Social networking analysis site Klout is in the business of measuring online influence. Vice President of Engineering David Mariani explains how deriving insight from large volumes of data is key to the company’s success.
How does Klout benefit from collecting data on its users’ online activities?
Data is at the heart of our business; it’s what makes the Klout value proposition possible. We process billions of user data signals – posts coming from Facebook, Twitter, LinkedIn, or blogs, as well as retweets, “likes,” and mentions – from the social web every day, and with that data we help users leverage their digital voice and help brands connect with key influencers. Just like search engines came up with page ranks to help people sort through all the documents on the web and surface the most relevant content for search, we do the same thing for people. We help influencers in a number of different areas reach their audience.
How do you make sense of all this data you collect?
There are billions of signals, and a lot of it is noise, so we have to pair analytics and science to filter out the noise. In order to do so, we store and process large quantities of very granular data with Hadoop, which is a Java-based programming framework that supports the processing of large data sets in a distributed computing environment. We don’t want to aggregate the data too soon, since you never really know what you need to do with the data until trends and insights reveal themselves. Hadoop is great for storing and processing lots of data cheaply, but it’s not great at doing any kind of interactive analysis or querying. So we use Microsoft SQL Server Analysis Services as a super index or cache that we put on top of Hadoop to be able to take advantage of all that raw data and query it at scale. We picked SQL Server Analysis Services (SSAS) because it’s a full-featured business intelligence engine that provides a true business view of our data in the form of a cube with measures and dimensions, delivering a rich semantic layer on top of raw, unstructured Hadoop data; it’s also inexpensive, has widespread query tool support, great documentation and most importantly it scales. If you have to run a query and go have a cup of coffee it’s not as valuable as being able to do it at the speed of thought and get answers the second you hit the keyboard. Our average query time is under 10 seconds, and we’re talking about accessing almost half a trillion rows of data.
Why is being able to mine this data so important?
Klout generates information from data. If we were just collecting and storing signals there’s no value. So we have to have a foundation for collecting and storing data, but it’s the science and intelligence that allows us to create information from data and gives Klout users and partners the value they’re looking for.
Can you give an example of insight you gained from analyzing data that has helped your business?

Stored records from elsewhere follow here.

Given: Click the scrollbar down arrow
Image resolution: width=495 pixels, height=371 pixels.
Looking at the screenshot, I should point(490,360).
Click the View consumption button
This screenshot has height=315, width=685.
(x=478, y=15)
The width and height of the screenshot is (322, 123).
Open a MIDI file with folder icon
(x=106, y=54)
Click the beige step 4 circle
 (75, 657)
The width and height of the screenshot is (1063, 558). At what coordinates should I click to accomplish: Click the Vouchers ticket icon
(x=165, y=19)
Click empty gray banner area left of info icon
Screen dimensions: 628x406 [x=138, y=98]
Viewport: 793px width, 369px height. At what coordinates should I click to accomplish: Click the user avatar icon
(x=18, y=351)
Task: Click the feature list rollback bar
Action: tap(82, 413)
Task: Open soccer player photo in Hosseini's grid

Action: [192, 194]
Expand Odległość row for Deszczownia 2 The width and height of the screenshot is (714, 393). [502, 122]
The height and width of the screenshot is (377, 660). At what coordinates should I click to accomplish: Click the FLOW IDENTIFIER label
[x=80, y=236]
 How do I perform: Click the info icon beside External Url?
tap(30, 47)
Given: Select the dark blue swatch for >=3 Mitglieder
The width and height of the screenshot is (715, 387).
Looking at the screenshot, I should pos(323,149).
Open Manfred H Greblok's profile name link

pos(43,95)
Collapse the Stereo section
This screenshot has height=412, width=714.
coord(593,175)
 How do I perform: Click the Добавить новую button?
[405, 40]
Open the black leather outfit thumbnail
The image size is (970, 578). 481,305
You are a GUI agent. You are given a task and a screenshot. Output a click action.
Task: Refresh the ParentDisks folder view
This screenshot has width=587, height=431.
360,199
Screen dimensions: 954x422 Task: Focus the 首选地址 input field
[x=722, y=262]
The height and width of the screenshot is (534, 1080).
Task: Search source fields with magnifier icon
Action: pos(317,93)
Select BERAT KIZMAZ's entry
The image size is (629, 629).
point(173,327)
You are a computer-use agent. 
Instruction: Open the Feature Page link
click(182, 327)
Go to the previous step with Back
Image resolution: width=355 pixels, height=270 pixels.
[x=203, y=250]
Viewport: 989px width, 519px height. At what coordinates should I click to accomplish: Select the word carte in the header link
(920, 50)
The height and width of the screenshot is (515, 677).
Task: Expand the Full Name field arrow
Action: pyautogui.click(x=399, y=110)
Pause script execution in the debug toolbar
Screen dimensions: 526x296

Sure, one trend we uncovered using Microsoft’s BI tools was that the average Klout user retweets 15 times more than a non-Klout user on Twitter, and a Klout user tends to have 13 times as many Twitter followers than non-Klout users. This means we can tell Twitter that a Klout user will be a lot more active on their network, so there’s more value created and more opportunity to monetize.
Also, we’re working on new consumer tools that use this business intelligence to identify exactly what kind of content has the most impact. So when you tweet something we can tell if someone else did something with it, or if it fell on deaf ears. It all comes down to using business intelligence to be able to identify what kind of content is valuable and important, and which is not.